When some of the French nobles informed him that, in return for so generous a present, it was expected that he should throw himself at the king’s feet, and make suitable acknowledgments for his bounty, Rollo replied, that he would rather decline the present; and it was with some difficulty they could persuade him to make that compliment by one of his captains. The Dane, commissioned for this purpose, full of indignation at the order, and despising so unwarlike a prince, caught Charles by the foot, and pretending to carry it to his mouth, that he might kiss it, overthrew him before all his courtiers. The French, sensible of their present weakness, found it prudent to overlook this insult.[*]

     [* Gul. Gemet. lib. ii. cap. 17.]

Rollo, who was now in the decline of life, and was tired of wars and depredations, applied himself, with mature counsels to the settlement of his new-acquired territory, which was thenceforth called Normandy; and he parcelled it out among his captains and followers. He followed, in this partition, the customs of the feudal law, which was then universally established in the southern countries of Europe, and which suited the peculiar circumstances of that age. He treated the French subjects, who submitted to him, with mildness and justice; he reclaimed his ancient followers from their ferocious violence; he established law and order throughout his state; and after a life spent in tumults and ravages, he died peaceably in a good old age, and left his dominions to his posterity.[**]

     [** Gul. Gemet. lib. ii. cap. 19, 20, 21.]

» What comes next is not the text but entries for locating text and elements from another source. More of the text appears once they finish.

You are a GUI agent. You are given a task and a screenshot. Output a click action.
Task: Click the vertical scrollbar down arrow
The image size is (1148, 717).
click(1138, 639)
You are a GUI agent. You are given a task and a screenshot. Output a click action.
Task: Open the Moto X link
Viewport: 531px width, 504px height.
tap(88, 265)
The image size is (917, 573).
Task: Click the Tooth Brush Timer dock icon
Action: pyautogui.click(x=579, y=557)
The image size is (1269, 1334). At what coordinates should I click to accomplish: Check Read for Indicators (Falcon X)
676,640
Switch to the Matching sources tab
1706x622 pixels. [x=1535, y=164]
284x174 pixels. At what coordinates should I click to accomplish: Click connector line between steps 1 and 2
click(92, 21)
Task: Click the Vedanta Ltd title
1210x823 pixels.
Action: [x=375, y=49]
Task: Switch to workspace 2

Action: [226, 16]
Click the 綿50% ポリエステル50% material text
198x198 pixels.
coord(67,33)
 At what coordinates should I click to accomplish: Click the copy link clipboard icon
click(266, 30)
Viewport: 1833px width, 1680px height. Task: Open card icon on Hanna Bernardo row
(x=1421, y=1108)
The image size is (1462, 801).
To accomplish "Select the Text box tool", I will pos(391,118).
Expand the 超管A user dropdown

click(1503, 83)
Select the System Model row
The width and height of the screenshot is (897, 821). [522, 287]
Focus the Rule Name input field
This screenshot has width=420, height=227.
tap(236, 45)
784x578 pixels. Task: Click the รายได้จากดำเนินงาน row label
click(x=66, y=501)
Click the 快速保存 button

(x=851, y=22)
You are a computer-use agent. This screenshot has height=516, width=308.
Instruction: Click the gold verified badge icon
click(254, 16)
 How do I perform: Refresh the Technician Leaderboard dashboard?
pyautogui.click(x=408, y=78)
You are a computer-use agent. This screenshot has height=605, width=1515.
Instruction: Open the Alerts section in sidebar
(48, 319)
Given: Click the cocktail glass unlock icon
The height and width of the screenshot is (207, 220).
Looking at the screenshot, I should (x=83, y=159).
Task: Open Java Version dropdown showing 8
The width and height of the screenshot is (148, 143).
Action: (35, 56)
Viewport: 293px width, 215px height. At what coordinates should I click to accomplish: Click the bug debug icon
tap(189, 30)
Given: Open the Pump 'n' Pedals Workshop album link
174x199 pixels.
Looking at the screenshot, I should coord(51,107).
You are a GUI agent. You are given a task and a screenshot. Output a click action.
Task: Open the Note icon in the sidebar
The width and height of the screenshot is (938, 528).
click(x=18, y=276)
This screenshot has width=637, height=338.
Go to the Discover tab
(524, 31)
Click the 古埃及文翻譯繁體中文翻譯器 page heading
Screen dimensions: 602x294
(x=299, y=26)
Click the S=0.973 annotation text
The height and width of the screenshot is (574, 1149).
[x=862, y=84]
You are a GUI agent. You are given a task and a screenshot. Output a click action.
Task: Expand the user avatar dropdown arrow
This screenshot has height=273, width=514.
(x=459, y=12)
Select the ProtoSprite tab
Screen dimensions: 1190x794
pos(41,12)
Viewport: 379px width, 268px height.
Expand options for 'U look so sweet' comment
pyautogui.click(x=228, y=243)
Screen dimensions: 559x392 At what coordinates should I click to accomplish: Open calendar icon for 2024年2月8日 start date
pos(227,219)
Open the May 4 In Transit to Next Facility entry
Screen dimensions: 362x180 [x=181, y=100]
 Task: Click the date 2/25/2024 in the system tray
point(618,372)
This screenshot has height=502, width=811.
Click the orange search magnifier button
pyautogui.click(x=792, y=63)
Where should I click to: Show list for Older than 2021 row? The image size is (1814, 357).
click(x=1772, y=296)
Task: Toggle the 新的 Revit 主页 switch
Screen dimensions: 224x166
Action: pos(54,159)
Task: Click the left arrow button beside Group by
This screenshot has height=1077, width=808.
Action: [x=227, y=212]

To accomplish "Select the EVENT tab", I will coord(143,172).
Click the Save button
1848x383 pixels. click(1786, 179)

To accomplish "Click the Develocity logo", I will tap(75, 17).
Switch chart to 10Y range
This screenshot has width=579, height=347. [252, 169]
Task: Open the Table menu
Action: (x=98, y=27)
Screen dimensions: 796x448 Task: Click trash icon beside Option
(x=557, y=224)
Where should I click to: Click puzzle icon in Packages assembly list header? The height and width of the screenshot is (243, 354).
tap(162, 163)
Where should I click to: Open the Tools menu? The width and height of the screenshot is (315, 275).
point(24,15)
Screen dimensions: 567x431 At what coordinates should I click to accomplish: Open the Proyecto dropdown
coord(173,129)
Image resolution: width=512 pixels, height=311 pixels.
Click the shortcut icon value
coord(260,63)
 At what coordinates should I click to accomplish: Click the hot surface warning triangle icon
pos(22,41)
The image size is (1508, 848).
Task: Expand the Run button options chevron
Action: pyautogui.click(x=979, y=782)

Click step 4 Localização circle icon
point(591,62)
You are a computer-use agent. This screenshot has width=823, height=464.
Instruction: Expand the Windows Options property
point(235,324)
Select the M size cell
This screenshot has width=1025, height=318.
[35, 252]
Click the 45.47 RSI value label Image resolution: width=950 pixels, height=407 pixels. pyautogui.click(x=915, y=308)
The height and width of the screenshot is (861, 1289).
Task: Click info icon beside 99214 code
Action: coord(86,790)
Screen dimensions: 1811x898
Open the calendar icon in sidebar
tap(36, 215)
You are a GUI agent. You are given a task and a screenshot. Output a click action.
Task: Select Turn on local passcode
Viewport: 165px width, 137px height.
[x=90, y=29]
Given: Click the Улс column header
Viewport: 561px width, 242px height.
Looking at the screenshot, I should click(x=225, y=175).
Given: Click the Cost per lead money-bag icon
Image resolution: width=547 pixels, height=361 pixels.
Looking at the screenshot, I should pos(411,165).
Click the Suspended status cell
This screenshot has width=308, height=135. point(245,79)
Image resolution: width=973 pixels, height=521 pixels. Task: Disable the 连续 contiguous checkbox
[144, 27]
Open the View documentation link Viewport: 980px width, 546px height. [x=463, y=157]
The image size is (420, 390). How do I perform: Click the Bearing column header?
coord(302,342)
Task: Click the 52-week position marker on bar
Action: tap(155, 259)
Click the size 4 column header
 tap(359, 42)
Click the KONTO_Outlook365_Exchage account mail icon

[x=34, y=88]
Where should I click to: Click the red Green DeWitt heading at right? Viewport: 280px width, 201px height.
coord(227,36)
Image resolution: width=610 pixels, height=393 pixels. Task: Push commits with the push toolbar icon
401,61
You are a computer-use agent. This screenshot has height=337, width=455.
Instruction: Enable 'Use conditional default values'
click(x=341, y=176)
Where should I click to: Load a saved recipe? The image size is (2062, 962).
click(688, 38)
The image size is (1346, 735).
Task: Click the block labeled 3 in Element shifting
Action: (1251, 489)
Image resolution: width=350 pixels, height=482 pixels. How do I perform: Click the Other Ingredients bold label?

William I., who succeeded him, governed the duchy twenty-five years; and, during that time, the Normans, who were thoroughly intermingled with the French, had acquired their language, had imitated their manners, and had made such progress towards cultivation, that, on the death of William, his son Richard, though a minor,[***] inherited his dominions; a sure proof that the Normans were already somewhat advanced in civility, and that their government could now rest secure on its laws and civil institutions, and was not wholly sustained by the abilities of the sovereign. Richard, after a long reign of fifty-four years, was succeeded by his son, of the same name, in the year 996,[****] which was eighty-five years after the first establishment of the Normans in France. This was the duke who gave his sister Emma in marriage to Ethelred, king of England, and who thereby formed connections with a country which his posterity was so soon after destined to subdue.